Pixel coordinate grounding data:
== Segment start ==

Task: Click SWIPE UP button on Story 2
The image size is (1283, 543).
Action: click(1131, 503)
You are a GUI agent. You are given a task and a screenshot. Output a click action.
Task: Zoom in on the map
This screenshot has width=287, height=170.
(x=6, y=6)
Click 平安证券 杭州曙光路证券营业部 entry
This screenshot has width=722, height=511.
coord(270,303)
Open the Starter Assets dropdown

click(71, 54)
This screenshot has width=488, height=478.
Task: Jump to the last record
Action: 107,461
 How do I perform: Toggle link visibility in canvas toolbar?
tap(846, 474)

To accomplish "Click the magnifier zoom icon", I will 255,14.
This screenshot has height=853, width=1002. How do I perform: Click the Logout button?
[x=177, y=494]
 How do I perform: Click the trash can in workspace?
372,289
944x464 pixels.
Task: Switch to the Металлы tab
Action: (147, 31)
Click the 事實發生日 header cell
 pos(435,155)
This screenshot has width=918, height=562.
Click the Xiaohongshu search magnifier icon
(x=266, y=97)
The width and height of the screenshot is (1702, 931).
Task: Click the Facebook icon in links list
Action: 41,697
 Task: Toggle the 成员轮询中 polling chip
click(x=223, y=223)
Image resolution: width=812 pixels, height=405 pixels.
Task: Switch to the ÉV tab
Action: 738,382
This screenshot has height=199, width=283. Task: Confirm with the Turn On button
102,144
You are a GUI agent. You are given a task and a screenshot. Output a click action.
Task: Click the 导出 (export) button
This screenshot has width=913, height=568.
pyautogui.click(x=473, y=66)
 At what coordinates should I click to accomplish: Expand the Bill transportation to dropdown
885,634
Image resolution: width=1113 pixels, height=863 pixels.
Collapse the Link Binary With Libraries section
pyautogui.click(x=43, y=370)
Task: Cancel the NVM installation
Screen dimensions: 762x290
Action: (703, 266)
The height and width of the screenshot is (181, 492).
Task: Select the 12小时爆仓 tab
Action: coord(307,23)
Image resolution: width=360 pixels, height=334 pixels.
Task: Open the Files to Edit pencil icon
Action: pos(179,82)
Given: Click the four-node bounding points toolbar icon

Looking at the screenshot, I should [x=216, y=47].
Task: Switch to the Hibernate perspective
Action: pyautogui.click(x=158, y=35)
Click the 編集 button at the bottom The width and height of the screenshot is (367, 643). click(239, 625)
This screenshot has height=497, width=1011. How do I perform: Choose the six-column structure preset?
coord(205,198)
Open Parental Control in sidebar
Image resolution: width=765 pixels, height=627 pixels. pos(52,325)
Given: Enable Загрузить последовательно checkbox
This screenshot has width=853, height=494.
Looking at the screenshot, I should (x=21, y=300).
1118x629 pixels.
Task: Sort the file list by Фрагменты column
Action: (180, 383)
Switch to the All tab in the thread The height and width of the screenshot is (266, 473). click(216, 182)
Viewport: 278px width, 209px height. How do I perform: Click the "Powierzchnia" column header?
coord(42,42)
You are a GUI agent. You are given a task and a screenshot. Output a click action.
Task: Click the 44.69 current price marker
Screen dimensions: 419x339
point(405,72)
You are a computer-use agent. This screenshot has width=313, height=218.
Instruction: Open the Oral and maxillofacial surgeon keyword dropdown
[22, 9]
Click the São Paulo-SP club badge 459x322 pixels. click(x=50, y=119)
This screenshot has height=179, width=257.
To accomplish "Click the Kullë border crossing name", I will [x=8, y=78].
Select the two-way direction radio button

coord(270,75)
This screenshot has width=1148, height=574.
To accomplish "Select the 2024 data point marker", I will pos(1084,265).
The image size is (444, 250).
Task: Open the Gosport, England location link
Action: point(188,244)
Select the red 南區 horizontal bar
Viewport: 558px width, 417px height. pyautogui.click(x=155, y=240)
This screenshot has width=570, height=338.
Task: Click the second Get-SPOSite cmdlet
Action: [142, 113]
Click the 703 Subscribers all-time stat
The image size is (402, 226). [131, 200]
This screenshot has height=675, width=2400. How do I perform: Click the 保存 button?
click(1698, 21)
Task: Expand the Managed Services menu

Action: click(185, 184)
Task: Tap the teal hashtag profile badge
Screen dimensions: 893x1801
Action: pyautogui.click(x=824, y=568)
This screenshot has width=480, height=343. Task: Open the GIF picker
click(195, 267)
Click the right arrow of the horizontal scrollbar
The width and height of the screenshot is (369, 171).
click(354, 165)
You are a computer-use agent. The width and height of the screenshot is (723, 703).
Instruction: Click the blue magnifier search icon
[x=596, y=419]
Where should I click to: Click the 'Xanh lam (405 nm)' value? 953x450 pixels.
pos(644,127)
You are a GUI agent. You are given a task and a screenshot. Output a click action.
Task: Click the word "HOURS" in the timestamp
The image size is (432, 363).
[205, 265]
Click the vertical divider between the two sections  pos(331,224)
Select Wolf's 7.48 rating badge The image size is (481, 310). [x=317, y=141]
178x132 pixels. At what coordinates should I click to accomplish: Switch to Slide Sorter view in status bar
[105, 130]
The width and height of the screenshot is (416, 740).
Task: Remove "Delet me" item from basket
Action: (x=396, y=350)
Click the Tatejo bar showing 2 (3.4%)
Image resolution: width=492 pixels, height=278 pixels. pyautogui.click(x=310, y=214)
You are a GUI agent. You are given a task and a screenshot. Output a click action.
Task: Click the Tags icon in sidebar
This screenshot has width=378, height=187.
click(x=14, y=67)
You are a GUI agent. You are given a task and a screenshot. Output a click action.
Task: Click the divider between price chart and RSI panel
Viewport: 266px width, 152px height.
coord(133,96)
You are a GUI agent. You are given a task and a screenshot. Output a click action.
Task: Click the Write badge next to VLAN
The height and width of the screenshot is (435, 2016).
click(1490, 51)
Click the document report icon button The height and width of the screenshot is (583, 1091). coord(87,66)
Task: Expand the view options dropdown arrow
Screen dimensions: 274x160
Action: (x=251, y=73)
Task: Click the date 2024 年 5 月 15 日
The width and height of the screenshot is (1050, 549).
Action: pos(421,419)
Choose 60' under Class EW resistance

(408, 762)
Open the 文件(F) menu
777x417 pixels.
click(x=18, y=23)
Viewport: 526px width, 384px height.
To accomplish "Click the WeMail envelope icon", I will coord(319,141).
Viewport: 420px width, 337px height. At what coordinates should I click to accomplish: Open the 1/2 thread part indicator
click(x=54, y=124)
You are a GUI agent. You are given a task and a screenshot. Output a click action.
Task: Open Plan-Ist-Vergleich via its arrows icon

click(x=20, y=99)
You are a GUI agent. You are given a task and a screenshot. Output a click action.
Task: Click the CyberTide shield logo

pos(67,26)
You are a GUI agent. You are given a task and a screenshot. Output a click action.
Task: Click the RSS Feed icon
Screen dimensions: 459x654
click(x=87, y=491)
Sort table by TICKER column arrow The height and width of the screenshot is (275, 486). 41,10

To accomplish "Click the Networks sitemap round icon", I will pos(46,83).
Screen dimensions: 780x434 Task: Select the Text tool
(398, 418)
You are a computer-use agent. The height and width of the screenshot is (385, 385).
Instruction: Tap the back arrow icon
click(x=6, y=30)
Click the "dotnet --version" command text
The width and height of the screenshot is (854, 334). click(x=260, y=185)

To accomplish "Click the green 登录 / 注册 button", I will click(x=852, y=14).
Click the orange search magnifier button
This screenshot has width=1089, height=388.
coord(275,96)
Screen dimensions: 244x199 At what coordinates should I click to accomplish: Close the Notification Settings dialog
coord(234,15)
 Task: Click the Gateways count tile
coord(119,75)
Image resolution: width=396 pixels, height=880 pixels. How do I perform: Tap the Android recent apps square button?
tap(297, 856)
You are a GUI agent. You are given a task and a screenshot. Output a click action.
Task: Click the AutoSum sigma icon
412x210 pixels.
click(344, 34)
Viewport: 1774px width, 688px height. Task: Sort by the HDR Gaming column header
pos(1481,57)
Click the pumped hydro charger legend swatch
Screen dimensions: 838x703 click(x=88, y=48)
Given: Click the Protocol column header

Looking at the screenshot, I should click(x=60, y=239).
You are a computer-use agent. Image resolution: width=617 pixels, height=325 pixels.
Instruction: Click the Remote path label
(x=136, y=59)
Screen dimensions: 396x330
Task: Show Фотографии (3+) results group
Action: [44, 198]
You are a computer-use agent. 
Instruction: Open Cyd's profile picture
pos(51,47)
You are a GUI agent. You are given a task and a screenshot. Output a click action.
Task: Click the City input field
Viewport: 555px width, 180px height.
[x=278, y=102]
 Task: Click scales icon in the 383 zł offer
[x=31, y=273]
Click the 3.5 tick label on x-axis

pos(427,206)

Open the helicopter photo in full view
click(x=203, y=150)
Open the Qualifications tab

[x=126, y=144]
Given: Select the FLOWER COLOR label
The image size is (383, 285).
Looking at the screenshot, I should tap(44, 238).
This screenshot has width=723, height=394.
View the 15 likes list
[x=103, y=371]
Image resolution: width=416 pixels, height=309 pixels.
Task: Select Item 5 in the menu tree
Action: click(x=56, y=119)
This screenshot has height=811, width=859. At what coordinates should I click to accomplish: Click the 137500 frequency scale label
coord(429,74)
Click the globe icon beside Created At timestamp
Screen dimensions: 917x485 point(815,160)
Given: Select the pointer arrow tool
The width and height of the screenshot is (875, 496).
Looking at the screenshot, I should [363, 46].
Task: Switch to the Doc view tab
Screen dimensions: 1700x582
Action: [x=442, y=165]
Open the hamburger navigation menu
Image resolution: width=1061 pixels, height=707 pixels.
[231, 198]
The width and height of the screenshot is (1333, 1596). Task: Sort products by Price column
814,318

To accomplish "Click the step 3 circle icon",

== Segment end ==

## Task requirements
Check each line above for the string "computer", then copy the ones that have it.

## Exercise output
You are a computer-use agent. This screenshot has width=313, height=218.
You are a computer-use agent. The width and height of the screenshot is (723, 703).
You are a computer-use agent. The height and width of the screenshot is (385, 385).
You are a computer-use agent. Image resolution: width=617 pixels, height=325 pixels.
You are a computer-use agent. 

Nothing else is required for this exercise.